Everyone in U.S. politics is on high alert for the decennial redistricting process as it reflects U.S. House districts. We’ve already gotten the Census data that determines reapportionment of these districts (their allocation among the states), but state legislatures (and, in some states, redistricting commissions) will soon have the more granular data affecting congressional maps.
For all the understandable focus on Congress, it’s important to keep in mind that state-legislative districts are about to be redrawn for the next ten years as well. And as a new report from the Washington Post’s the Monkey Cage notes, that’s where current Republican advantages in control of the redistricting process could have the greatest impact:
We found that, after 2011, 45 state legislative maps had been drawn with extreme partisan gerrymandering.
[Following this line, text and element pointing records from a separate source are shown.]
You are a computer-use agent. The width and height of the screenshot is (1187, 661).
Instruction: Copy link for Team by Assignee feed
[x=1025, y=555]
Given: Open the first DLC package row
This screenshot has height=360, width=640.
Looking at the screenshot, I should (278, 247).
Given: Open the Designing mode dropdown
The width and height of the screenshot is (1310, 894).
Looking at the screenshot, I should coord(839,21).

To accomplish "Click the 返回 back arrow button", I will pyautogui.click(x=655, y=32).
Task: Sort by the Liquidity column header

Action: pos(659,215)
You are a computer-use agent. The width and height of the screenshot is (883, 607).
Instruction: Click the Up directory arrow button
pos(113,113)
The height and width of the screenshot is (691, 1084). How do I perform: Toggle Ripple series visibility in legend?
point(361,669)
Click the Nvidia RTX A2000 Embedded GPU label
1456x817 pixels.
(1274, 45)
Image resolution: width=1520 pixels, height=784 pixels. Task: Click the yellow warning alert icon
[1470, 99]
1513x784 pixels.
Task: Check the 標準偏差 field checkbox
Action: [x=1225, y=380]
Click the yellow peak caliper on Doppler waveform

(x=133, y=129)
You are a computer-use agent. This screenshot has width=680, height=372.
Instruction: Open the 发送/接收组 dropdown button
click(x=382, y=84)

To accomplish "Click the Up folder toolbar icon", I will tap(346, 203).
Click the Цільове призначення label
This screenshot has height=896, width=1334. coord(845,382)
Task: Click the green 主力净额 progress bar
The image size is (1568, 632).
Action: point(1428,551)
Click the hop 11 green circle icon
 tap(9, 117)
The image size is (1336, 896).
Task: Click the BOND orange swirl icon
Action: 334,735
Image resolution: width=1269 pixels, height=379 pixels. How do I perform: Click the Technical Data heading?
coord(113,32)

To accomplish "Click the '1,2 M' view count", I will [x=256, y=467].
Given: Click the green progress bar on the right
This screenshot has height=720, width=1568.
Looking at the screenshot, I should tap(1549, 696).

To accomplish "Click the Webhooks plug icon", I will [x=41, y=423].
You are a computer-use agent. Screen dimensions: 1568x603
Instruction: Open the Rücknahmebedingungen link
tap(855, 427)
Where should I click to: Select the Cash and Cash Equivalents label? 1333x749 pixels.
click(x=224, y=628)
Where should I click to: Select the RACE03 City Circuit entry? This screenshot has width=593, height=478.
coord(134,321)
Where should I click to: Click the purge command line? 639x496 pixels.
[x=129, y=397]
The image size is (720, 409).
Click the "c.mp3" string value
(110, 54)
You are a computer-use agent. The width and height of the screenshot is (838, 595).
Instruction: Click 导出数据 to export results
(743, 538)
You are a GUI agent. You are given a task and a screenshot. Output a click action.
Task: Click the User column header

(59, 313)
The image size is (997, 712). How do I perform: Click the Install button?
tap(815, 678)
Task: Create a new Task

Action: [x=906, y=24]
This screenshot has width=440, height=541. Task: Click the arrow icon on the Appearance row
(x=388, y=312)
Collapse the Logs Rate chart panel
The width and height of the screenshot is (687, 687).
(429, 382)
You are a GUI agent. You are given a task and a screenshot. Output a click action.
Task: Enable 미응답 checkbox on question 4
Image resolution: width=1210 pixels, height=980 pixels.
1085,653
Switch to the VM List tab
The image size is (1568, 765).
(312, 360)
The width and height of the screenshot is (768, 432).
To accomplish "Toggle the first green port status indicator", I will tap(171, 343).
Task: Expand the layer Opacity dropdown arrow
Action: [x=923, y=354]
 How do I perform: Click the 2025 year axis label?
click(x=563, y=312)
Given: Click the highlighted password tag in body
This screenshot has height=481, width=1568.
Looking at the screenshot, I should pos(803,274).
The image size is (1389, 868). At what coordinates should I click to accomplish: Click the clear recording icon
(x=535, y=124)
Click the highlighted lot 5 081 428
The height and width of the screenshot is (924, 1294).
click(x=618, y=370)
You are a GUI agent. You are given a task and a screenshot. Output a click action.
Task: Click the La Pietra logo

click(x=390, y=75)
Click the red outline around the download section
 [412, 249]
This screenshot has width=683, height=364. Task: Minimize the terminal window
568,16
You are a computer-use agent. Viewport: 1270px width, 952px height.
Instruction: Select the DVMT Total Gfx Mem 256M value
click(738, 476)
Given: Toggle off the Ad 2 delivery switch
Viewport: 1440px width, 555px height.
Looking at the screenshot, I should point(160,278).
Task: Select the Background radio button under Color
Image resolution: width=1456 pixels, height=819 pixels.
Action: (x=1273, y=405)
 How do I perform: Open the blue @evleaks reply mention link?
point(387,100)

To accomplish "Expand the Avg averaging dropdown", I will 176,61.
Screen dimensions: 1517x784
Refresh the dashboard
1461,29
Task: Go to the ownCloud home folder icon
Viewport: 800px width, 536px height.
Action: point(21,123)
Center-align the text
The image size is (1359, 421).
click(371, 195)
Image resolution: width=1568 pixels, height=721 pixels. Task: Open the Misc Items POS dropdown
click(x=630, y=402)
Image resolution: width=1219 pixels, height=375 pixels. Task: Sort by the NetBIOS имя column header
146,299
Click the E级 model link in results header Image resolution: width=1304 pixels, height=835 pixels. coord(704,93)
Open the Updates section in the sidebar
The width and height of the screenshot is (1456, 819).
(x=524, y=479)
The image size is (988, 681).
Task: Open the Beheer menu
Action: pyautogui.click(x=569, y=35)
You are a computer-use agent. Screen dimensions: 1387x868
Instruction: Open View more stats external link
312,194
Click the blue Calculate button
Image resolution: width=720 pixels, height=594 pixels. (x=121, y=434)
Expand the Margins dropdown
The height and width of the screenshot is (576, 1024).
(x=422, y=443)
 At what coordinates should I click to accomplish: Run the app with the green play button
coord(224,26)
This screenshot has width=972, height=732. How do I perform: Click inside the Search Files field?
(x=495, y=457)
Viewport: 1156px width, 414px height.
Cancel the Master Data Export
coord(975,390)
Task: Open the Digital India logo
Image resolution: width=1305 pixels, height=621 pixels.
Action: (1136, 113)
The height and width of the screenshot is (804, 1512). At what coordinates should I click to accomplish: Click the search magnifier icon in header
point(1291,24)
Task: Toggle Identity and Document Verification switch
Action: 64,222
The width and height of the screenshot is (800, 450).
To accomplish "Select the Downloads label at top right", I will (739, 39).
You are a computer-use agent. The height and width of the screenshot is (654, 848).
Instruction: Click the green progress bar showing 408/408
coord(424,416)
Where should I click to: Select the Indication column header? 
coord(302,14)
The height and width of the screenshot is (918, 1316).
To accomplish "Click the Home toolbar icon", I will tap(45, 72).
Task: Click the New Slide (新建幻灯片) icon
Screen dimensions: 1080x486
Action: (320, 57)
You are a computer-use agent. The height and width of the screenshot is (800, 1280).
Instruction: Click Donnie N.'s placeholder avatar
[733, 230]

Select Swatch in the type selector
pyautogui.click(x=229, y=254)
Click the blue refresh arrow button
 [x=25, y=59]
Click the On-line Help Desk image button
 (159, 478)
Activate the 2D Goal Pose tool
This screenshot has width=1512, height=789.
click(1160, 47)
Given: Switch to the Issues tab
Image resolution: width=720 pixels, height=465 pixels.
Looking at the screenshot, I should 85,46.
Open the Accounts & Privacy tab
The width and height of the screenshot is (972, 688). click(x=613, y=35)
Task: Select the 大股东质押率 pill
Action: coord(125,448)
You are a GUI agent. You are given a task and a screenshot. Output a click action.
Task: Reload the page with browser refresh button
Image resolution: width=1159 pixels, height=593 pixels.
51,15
Of these, 43 favor Republicans, while only two help Democrats. Because of these gerrymandered maps, Republicans held onto power after losing the statewide popular vote in Virginia in 2017, and in North Carolina, Pennsylvania, and Wisconsin in 2018.
Having the power to gerrymander state-legislative districts is important enough, but sometimes it is offset by the governorship being held by the other party (as in the four states just mentioned above). Gerrymanderers can also aim at producing supermajorities that neutralize gubernatorial veto powers:
In North Carolina, Republicans need only three seats in the house and two seats in the senate to achieve the 3/5ths majority required to override a governor’s veto. In South Carolina, Republican majorities in both houses fall just below the two-thirds veto override threshold. Several other Republican-led states may also be just one map away from veto-proof power.
Conversely, Democrats narrowly hold a supermajority in both chambers of the California legislature, but (a) they also hold the governorship in the Golden State, and (b) California utilizes a voter-imposed independent redistricting commission to draw its maps.
Figuring out state-legislative redistricting and its potential consequences can be like a game of three-dimensional chess with all the variations it involves, but it’s a highly consequential game. Parties that control legislative map-drawing can and often do perpetuate their power from decade to decade. And that’s why Democratic underperformance in state-legislative contests in 2020 was such a very big deal.